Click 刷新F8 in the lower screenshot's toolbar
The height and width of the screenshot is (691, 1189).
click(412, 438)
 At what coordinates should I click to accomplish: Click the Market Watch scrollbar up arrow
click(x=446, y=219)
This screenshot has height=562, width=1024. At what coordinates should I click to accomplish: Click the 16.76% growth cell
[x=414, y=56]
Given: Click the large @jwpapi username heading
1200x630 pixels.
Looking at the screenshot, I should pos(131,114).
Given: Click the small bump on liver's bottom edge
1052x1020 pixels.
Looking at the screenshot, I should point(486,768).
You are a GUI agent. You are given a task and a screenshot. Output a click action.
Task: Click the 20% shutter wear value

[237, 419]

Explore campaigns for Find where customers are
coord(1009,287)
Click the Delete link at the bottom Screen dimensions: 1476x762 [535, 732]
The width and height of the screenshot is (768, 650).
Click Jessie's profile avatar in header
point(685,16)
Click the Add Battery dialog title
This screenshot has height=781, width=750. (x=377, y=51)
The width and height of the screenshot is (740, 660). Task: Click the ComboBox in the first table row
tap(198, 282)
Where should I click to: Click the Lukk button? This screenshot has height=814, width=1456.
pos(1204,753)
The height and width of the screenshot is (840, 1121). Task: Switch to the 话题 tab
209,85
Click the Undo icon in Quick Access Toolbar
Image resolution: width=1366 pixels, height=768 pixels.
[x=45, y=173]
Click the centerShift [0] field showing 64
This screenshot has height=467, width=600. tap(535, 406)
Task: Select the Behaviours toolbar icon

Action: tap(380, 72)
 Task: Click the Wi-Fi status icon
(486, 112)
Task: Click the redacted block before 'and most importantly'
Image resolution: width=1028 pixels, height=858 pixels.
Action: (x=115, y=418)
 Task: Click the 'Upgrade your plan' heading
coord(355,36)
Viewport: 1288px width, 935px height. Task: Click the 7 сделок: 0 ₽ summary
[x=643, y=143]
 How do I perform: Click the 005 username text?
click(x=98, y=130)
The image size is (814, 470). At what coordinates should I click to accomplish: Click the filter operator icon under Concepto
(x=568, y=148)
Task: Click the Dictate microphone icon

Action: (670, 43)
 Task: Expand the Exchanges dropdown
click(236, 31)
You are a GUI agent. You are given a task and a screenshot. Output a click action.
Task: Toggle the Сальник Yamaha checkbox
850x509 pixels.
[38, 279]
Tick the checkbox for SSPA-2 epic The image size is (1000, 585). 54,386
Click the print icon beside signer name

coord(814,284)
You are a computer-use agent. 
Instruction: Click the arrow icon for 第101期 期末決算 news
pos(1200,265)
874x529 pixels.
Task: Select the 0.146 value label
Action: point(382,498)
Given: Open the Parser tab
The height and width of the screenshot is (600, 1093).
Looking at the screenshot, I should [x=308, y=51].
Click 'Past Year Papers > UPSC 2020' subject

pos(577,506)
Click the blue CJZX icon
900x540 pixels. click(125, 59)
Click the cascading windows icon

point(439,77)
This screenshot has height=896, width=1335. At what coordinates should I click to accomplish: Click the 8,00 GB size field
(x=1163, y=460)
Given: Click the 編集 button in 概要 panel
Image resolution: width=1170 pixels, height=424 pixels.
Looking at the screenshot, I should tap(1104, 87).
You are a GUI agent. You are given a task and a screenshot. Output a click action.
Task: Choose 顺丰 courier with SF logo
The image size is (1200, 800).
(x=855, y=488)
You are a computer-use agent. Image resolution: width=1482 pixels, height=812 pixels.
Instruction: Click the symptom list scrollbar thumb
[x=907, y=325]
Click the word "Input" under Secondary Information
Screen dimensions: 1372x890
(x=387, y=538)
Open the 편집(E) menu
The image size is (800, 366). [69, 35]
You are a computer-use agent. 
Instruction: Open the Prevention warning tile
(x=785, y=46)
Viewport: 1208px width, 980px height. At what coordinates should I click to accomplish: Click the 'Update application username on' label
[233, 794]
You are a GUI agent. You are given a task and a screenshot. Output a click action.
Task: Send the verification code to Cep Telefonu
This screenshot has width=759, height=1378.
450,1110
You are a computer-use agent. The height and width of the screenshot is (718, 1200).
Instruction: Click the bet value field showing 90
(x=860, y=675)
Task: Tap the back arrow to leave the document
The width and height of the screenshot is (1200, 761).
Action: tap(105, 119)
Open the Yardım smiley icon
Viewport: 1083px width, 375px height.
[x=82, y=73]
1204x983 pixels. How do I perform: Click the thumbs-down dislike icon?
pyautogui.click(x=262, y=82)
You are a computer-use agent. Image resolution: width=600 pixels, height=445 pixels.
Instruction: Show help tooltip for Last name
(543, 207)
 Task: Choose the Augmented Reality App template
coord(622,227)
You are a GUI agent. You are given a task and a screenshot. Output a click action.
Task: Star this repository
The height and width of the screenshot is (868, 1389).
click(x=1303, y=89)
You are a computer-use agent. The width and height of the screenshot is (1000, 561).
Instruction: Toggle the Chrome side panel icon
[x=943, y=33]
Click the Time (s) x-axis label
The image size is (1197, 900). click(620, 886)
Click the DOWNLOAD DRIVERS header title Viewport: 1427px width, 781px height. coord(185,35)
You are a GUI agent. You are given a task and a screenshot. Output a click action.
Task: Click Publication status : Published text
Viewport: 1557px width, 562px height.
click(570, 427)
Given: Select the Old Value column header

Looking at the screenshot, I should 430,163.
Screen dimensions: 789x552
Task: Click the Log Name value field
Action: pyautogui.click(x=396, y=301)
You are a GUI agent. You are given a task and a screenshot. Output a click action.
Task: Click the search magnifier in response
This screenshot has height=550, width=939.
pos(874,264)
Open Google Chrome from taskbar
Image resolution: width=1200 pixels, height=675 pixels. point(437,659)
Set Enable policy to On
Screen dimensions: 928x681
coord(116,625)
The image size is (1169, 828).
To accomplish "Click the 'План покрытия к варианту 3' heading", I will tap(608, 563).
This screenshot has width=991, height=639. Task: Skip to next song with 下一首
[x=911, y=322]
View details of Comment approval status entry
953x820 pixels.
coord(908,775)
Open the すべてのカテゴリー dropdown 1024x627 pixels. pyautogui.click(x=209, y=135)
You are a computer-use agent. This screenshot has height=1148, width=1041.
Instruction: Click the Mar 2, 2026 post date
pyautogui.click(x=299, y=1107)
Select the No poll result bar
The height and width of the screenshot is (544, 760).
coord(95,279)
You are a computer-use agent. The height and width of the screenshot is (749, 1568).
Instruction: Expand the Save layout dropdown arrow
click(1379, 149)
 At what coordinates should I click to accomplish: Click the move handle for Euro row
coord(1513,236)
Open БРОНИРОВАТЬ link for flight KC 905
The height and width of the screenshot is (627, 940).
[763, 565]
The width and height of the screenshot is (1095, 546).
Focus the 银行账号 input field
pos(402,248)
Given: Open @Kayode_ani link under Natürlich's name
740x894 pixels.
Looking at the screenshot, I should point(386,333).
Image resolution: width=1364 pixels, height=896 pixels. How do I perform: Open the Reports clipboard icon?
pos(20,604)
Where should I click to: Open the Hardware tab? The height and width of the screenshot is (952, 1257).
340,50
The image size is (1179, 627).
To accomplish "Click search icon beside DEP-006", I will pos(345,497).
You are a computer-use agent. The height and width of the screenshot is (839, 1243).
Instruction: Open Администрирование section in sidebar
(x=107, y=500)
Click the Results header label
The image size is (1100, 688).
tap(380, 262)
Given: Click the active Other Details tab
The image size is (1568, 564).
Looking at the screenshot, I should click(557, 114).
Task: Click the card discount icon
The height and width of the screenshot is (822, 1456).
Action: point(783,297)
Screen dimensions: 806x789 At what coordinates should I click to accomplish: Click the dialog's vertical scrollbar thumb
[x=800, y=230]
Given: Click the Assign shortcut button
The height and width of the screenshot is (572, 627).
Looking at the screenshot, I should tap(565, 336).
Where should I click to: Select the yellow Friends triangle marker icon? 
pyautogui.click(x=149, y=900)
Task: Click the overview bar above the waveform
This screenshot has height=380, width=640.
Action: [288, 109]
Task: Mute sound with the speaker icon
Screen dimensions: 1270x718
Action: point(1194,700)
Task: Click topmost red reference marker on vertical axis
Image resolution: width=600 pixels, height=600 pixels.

» Problem
Go through the records above, find every line with the word "search", and list those lines.

» Solution for this task
Task: Click the search magnifier in response
To accomplish "Click search icon beside DEP-006", I will pos(345,497).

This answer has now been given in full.